I breathe in the smell of the marsh now, one single whiff immediately transporting me back there. Back home. To the way the salt takes to the air, making it thick like buttermilk. To the pluff mud’s familiar stench of rot like a decaying tooth. Because that’s what it is, after all. That’s the smell of decomposition; the liquid kiss of life and death.

Millions of living things dying together, and millions of other things calling it home.

I stare into the distance and feel my arm rise instinctively, touching the delicate patch of skin behind my ear. The spot I always gravitate to when I’m stuck in a memory. This memory. I try to ignore the twist in my stomach, that feeling of someone plunging their hand into my insides and grabbing them tightly, refusing to let go.

I look down at Roscoe, at the way he’s standing just at the edge of the water. He’s staring into the darkness, too, his eyes trained on something in the distance.

“C’mon,” I say, giving his leash a tug. “Let’s go home.”

We make our way back, and once we step inside, I shut the front door, lock the deadbolt, and fill up Roscoe’s water bowl before pushing various leftovers around in the fridge. Then I pull out a Tupperware container of spaghetti, open the lid, and sniff. The wet noodles flop into a bowl, still molded together in an oblong tube, and I thrust it into the microwave, staring at the clock as my dinner spins. Those little digital numbers glowing in the dark.

3:14 a.m.

When the microwave beeps, I pull the bowl out and bring it into my dining room, pushing aside the various papers and folders and sticky notes with midnight musings scratched across their surfaces with dried-out pens. The chair screeches as I pull it out, and Roscoe ambles over to me at the noise, resting at my feet as I jab my fork into the pasta and spin.

Then I stare at the wall, my skin prickling as it stares back.

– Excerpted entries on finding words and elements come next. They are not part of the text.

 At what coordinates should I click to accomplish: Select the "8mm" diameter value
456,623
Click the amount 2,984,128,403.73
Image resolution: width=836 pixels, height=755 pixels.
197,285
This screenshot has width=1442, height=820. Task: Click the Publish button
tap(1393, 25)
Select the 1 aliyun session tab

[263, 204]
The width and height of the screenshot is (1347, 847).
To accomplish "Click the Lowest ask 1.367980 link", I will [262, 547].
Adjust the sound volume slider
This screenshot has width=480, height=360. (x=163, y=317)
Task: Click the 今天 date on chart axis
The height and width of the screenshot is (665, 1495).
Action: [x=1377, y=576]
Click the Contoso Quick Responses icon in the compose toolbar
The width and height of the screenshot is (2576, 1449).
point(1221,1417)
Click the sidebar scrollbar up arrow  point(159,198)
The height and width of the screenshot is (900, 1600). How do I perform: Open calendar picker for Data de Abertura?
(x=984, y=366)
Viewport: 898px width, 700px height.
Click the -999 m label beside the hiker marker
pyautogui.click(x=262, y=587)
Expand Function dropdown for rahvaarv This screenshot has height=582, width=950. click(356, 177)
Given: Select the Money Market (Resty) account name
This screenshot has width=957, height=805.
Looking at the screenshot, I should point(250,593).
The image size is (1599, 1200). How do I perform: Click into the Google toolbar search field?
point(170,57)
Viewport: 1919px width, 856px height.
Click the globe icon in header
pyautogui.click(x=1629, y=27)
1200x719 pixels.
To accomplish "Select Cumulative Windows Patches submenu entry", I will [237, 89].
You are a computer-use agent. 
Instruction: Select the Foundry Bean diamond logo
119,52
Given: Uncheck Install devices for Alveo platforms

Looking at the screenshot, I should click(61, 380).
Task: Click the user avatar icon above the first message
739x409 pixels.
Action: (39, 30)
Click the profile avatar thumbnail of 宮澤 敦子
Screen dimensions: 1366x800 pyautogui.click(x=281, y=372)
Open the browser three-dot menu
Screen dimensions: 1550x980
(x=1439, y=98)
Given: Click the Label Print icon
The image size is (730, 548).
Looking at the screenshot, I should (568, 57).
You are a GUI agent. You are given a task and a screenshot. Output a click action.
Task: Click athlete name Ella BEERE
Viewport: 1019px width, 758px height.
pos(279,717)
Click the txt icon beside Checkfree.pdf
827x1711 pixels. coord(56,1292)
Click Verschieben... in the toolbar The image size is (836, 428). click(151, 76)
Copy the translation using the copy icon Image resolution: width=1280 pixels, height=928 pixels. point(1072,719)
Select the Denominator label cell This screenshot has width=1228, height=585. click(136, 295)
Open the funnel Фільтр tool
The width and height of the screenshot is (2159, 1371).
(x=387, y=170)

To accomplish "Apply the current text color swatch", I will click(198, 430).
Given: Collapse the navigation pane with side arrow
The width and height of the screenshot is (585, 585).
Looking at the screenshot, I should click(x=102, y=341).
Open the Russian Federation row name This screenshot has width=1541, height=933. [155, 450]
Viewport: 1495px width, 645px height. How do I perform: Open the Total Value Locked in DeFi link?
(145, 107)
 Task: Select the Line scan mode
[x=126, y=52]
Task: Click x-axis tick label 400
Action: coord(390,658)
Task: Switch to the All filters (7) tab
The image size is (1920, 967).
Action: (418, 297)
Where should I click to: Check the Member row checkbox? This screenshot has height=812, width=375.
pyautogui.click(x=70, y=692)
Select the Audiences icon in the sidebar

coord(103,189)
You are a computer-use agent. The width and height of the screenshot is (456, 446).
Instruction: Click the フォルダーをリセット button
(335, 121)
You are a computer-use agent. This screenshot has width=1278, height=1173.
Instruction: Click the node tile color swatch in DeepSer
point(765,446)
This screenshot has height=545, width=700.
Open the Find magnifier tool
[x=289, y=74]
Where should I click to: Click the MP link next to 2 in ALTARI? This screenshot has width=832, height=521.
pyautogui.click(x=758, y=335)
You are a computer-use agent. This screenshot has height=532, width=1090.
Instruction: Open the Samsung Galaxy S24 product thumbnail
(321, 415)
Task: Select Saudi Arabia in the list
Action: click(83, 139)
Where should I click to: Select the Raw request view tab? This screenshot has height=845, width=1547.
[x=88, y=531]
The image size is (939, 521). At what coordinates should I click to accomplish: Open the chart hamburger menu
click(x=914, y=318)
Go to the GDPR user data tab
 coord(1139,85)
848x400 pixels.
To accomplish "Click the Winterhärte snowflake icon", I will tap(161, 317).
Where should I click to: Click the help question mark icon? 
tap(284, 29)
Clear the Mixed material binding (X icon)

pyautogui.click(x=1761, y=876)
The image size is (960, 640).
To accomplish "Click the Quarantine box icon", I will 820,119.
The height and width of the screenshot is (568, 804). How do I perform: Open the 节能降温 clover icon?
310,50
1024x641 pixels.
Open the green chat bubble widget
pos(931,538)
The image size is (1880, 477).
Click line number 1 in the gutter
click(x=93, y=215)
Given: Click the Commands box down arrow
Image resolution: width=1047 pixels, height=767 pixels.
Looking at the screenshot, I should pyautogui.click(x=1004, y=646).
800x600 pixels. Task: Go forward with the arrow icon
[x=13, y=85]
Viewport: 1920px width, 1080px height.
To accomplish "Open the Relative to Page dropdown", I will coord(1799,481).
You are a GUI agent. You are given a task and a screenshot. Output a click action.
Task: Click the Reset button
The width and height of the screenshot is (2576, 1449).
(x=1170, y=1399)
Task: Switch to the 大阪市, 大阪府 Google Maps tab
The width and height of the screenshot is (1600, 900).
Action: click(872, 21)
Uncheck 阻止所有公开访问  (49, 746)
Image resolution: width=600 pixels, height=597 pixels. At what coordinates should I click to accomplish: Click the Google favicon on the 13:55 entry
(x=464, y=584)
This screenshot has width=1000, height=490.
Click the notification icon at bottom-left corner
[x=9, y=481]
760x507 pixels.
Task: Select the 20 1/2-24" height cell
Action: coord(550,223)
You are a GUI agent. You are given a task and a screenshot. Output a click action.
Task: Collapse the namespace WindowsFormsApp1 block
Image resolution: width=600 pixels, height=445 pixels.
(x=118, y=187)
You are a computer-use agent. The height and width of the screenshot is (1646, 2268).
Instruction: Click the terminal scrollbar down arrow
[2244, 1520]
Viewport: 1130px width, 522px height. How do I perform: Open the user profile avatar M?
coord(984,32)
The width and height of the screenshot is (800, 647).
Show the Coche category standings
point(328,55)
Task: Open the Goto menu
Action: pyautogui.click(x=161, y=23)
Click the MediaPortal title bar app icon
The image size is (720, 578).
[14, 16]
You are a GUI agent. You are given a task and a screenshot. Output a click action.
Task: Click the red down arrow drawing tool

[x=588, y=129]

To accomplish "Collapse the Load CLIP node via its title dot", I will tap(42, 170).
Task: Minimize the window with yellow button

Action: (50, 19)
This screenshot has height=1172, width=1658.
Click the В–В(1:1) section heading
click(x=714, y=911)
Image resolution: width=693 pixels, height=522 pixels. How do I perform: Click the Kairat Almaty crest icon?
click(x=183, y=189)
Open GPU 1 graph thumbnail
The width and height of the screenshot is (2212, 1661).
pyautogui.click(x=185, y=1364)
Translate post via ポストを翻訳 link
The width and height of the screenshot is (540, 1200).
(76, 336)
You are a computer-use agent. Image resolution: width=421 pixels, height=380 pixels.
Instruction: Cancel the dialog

I look into the smiling eyes of my neighbors, their pictures clipped from church directories and faculty yearbooks; their statements and alibis and hobbies and schedules pinned into place. I analyze the dead eyes of mug shots; the expressions of the strangers whose pictures I’ve plucked from police blotters or torn from newspaper articles that now decorate my dining room wall like some kind of high-school-girl collage—an obsession I don’t know how to tame. So instead, I stare. I wonder. I try to gaze past the paper and into their minds, reading their thoughts. Because, like those people on the plane, someone out there has a secret.

Someone, somewhere, knows the truth.





CHAPTER FOUR


THEN

I come to in a start. It’s the kind of panicked awakening that follows a slammed door or a breaking glass: not a gentle emergence but a jarring disruption. I immediately know I’m not alone. There’s another body pushed against mine, warm and slightly damp like a leaky furnace. Little puffs of breath hot on my neck.